[Pixel coordinate grounding data]
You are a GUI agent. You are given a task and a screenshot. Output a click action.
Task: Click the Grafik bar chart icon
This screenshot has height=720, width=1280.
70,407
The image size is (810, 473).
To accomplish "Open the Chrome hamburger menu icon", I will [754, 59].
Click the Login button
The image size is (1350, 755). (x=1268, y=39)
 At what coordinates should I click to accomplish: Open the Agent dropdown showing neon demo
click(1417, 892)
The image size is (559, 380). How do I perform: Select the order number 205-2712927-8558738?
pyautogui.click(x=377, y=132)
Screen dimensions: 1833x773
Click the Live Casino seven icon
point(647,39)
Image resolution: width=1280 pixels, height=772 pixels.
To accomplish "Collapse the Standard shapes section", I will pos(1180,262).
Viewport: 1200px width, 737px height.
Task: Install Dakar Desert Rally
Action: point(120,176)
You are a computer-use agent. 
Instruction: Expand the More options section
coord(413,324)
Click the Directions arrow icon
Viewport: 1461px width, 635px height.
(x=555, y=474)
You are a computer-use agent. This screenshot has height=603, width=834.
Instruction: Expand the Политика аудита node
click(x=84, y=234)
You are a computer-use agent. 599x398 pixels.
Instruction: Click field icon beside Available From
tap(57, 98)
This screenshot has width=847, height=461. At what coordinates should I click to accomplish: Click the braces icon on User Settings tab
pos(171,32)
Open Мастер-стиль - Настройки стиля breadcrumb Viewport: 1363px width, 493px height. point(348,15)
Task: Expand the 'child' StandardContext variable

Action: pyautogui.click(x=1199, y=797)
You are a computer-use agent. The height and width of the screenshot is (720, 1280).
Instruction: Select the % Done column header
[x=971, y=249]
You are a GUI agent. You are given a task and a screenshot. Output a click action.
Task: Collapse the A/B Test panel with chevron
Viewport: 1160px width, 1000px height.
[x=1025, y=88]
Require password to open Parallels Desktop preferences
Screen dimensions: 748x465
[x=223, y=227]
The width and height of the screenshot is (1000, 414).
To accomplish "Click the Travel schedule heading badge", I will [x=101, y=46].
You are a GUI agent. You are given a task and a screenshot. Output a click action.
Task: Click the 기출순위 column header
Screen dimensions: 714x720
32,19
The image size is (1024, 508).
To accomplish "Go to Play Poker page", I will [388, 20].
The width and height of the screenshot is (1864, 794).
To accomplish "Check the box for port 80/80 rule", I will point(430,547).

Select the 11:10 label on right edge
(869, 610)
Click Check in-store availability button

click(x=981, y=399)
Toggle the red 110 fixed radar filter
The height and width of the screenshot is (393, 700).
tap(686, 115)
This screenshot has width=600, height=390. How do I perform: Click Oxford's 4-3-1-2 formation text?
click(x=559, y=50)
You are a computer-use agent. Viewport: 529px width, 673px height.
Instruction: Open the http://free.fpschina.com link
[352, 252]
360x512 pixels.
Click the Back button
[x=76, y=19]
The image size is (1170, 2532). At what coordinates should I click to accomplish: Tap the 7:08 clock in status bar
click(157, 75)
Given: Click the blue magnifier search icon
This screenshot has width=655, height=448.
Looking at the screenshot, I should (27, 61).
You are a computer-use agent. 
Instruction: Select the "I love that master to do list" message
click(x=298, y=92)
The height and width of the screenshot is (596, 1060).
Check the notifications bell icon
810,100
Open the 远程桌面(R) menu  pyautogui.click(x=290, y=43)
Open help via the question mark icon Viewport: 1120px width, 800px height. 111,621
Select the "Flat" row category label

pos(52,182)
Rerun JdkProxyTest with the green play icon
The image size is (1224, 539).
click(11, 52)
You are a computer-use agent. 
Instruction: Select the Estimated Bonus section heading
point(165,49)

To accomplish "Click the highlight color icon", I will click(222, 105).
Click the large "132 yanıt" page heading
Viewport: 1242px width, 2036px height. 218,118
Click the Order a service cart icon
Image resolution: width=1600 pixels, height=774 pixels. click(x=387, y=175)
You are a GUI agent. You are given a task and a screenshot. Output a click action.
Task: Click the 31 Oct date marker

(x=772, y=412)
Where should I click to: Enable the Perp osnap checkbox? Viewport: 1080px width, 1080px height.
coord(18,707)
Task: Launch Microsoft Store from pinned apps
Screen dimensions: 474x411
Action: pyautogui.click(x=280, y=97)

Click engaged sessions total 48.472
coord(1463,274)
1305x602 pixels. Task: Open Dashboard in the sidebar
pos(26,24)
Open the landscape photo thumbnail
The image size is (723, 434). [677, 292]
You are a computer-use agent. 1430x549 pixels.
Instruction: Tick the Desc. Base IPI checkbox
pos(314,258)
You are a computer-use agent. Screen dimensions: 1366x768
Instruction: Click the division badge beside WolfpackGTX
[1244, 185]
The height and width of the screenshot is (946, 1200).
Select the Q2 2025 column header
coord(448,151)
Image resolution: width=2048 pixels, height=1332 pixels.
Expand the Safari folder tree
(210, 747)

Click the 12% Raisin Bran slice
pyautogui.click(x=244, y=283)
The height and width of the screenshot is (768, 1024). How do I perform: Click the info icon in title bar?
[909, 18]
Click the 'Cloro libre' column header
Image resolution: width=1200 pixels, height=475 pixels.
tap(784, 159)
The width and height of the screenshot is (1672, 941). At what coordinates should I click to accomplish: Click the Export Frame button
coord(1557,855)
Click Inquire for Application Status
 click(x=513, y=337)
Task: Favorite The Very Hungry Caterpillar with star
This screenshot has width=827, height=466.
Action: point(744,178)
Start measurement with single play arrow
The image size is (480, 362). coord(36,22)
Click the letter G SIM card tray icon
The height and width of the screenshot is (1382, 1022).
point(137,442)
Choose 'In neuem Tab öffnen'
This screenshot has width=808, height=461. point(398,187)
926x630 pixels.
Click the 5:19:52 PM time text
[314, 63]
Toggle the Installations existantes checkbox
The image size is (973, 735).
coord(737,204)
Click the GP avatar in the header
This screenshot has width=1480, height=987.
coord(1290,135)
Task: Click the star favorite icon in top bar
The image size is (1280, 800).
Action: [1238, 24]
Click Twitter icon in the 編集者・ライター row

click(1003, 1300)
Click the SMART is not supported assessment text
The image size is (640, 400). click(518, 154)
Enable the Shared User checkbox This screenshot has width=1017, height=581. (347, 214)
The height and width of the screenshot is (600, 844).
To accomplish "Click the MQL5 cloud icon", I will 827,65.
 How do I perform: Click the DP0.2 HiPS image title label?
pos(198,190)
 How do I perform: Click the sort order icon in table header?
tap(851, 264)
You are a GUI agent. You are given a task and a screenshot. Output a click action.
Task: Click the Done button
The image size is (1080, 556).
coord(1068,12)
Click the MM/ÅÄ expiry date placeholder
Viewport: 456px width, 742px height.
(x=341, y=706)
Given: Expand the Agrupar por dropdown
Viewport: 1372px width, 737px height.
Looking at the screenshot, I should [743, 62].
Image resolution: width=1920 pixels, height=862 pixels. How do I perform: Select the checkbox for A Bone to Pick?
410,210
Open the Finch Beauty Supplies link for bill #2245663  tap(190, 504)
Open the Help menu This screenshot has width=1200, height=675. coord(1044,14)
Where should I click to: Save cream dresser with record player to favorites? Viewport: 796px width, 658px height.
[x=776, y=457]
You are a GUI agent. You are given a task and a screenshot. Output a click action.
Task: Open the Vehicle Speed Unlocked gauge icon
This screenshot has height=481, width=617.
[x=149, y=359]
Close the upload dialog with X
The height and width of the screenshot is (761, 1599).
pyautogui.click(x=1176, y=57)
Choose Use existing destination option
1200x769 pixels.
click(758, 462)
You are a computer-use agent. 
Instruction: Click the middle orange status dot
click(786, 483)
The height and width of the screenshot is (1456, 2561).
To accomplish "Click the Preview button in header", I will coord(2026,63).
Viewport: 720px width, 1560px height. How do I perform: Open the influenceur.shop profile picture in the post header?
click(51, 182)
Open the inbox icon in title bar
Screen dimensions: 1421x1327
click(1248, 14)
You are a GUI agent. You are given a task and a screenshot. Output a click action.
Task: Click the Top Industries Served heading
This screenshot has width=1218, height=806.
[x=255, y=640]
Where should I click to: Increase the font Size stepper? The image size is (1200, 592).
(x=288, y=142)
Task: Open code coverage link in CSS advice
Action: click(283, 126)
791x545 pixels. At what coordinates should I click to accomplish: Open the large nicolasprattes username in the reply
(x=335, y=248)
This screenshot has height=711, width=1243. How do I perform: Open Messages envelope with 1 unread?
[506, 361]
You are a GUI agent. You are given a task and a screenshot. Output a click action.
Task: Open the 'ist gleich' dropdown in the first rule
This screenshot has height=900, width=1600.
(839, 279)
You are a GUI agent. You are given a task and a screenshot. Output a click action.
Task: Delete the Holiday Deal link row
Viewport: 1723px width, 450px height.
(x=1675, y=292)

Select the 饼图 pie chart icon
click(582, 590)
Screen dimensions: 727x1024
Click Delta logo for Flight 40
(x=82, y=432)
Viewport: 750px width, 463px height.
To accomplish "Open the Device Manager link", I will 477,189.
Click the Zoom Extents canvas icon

## Requirement
Lines from the first one above through the line containing "The image size is (1024, 508)." are to be retyped exactly, both included, and nothing more.

## Written reply
You are a GUI agent. You are given a task and a screenshot. Output a click action.
Task: Click the Grafik bar chart icon
This screenshot has height=720, width=1280.
70,407
The image size is (810, 473).
To accomplish "Open the Chrome hamburger menu icon", I will [754, 59].
Click the Login button
The image size is (1350, 755). (x=1268, y=39)
 At what coordinates should I click to accomplish: Open the Agent dropdown showing neon demo
click(1417, 892)
The image size is (559, 380). How do I perform: Select the order number 205-2712927-8558738?
pyautogui.click(x=377, y=132)
Screen dimensions: 1833x773
Click the Live Casino seven icon
point(647,39)
Image resolution: width=1280 pixels, height=772 pixels.
To accomplish "Collapse the Standard shapes section", I will pos(1180,262).
Viewport: 1200px width, 737px height.
Task: Install Dakar Desert Rally
Action: point(120,176)
You are a computer-use agent. 
Instruction: Expand the More options section
coord(413,324)
Click the Directions arrow icon
Viewport: 1461px width, 635px height.
(x=555, y=474)
You are a computer-use agent. This screenshot has height=603, width=834.
Instruction: Expand the Политика аудита node
click(x=84, y=234)
You are a computer-use agent. 599x398 pixels.
Instruction: Click field icon beside Available From
tap(57, 98)
This screenshot has width=847, height=461. At what coordinates should I click to accomplish: Click the braces icon on User Settings tab
pos(171,32)
Open Мастер-стиль - Настройки стиля breadcrumb Viewport: 1363px width, 493px height. point(348,15)
Task: Expand the 'child' StandardContext variable

Action: pyautogui.click(x=1199, y=797)
You are a computer-use agent. The height and width of the screenshot is (720, 1280).
Instruction: Select the % Done column header
[x=971, y=249]
You are a GUI agent. You are given a task and a screenshot. Output a click action.
Task: Collapse the A/B Test panel with chevron
Viewport: 1160px width, 1000px height.
[x=1025, y=88]
Require password to open Parallels Desktop preferences
Screen dimensions: 748x465
[x=223, y=227]
The width and height of the screenshot is (1000, 414).
To accomplish "Click the Travel schedule heading badge", I will [x=101, y=46].
You are a GUI agent. You are given a task and a screenshot. Output a click action.
Task: Click the 기출순위 column header
Screen dimensions: 714x720
32,19
The image size is (1024, 508).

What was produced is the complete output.